JOB: Please rewrite the entries from the line with "Select 法定主动公开内容 building icon in right page" up to and including the line with "click(888, 344)", changing "screenshot" to "screen capture" and keeping everything else identical. Leave the pictures out of your answer.

(Dataset rows)
----
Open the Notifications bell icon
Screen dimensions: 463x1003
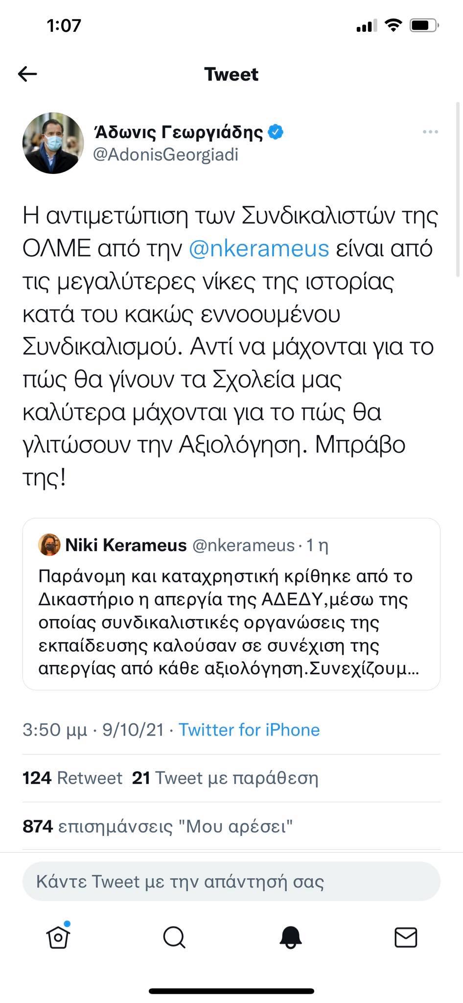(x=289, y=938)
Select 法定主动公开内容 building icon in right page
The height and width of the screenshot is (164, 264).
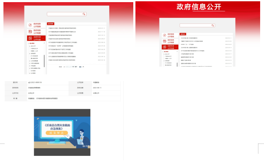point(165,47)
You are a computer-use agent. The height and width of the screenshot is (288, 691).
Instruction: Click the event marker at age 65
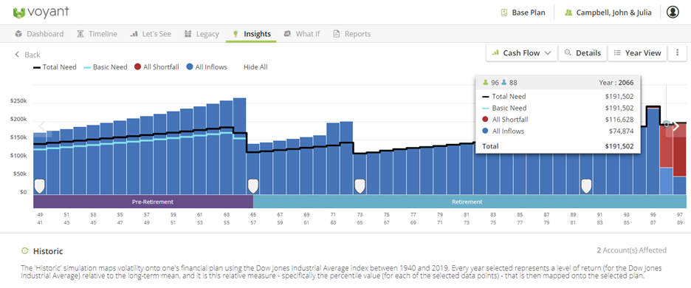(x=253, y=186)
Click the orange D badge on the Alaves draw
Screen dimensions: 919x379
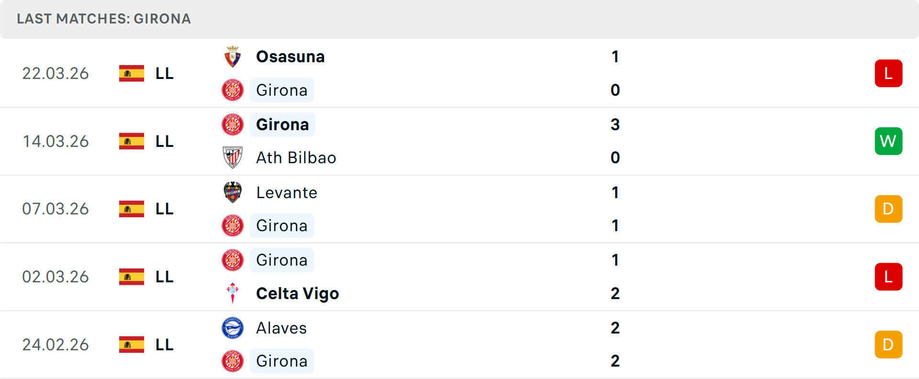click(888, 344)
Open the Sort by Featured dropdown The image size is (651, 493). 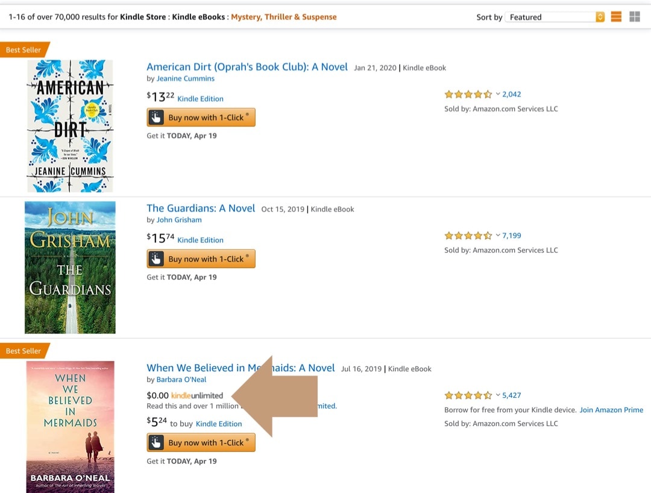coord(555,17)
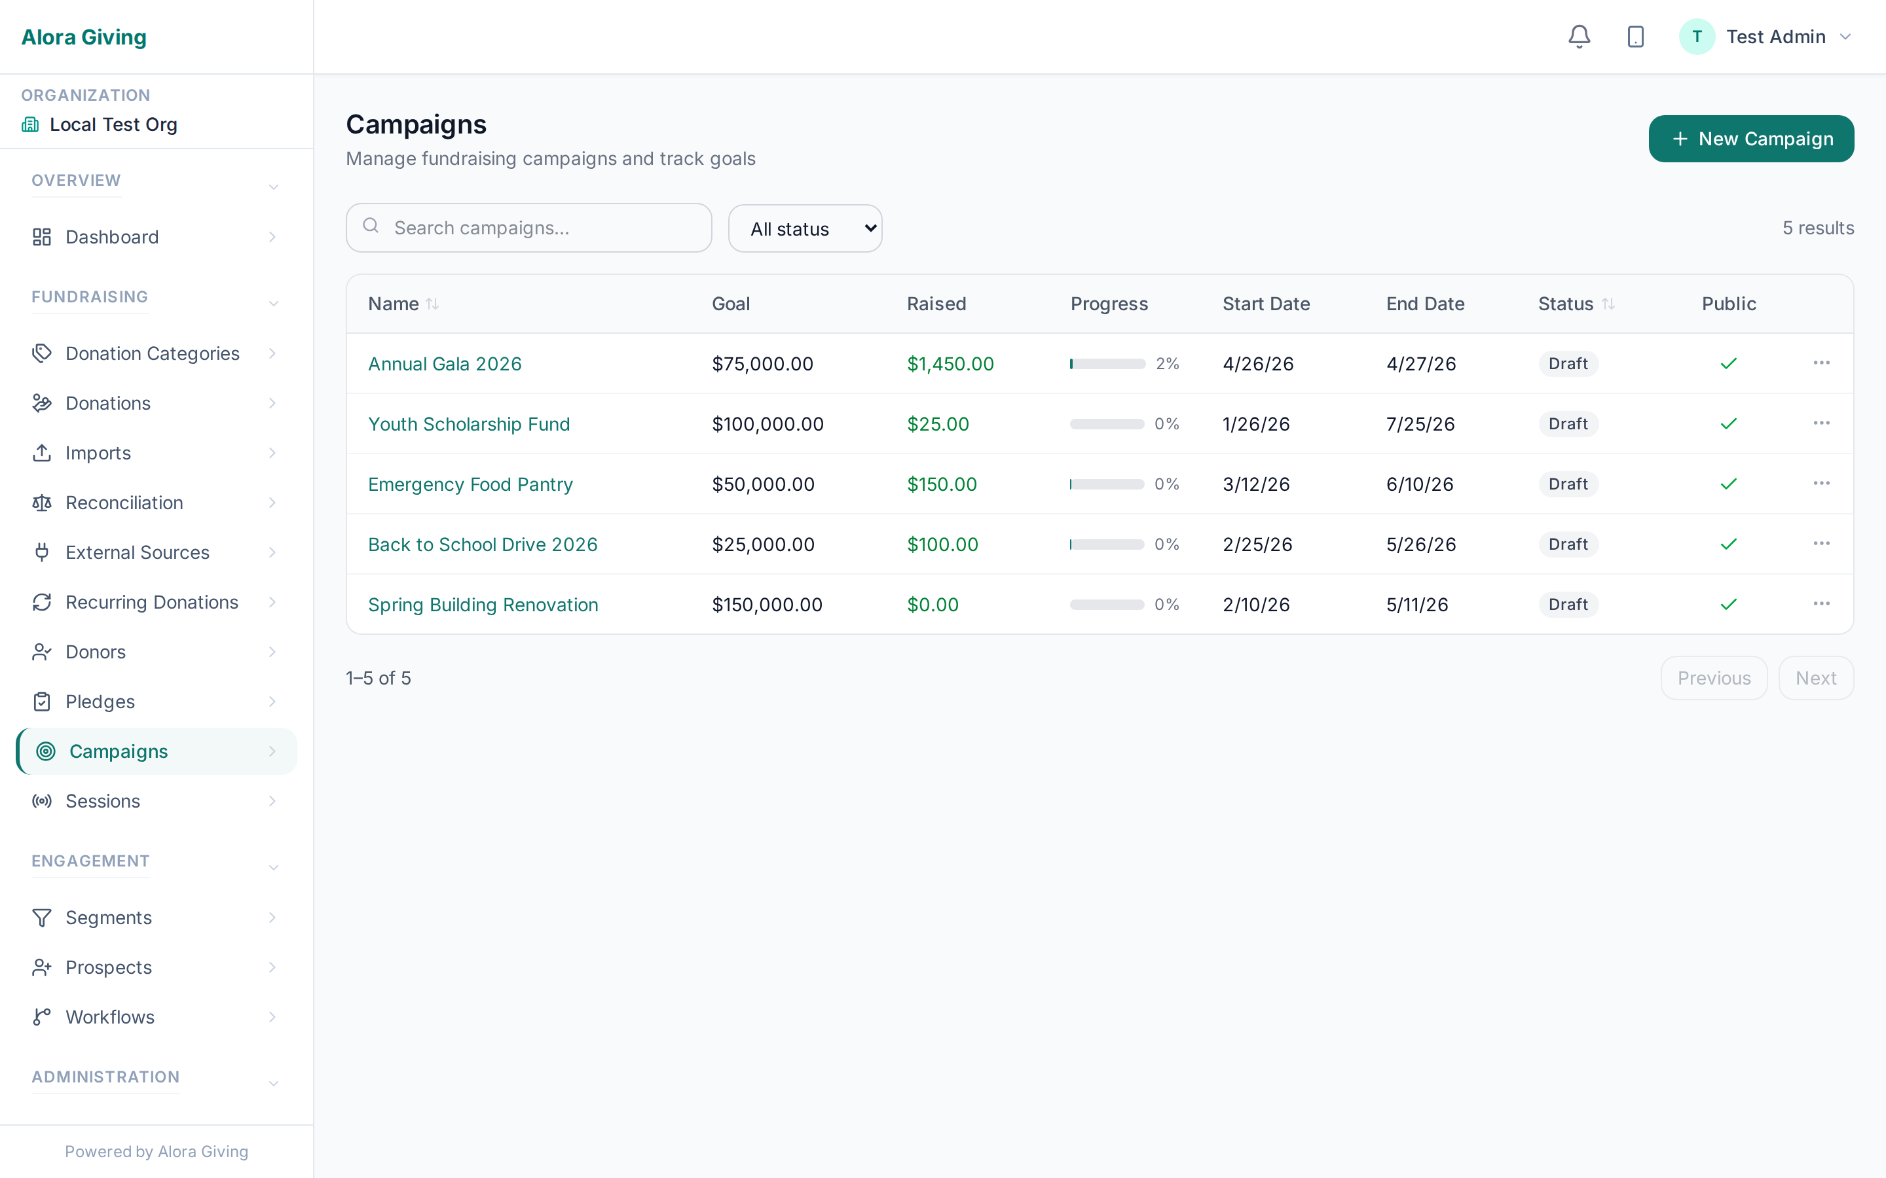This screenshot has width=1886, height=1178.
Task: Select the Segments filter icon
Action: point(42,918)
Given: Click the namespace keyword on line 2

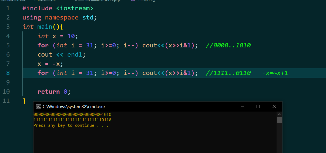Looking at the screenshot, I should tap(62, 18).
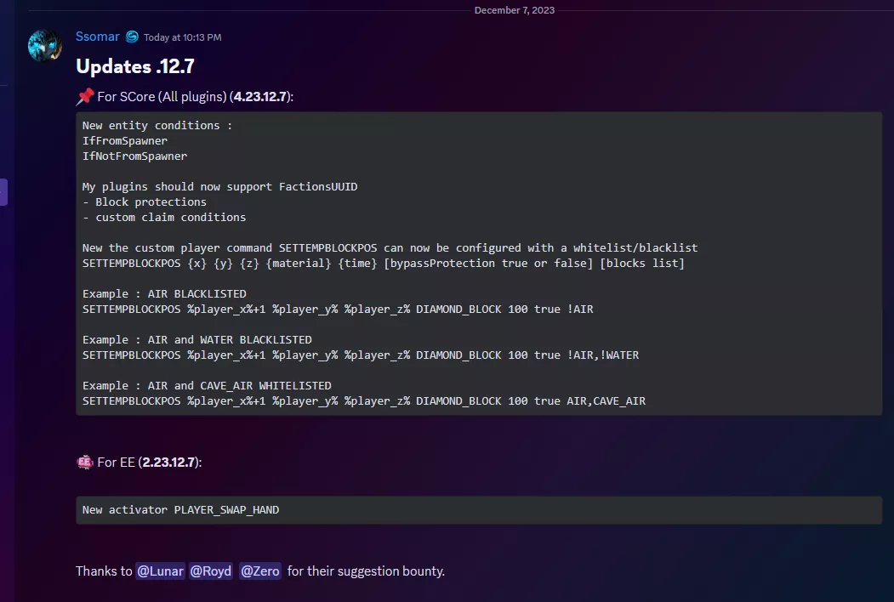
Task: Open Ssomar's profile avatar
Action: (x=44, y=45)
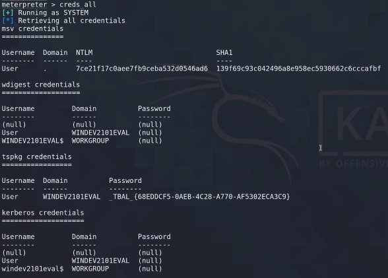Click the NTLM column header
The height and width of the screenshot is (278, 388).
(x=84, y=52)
----
CORRECT RESPONSE:
Select 法定主动公开内容 building icon in right page
The height and width of the screen capture is (164, 264).
point(165,47)
You are a computer-use agent. The height and width of the screen capture is (288, 691).
Instruction: Click the event marker at age 65
(x=253, y=186)
Click the orange D badge on the Alaves draw
Screen dimensions: 919x379
click(888, 344)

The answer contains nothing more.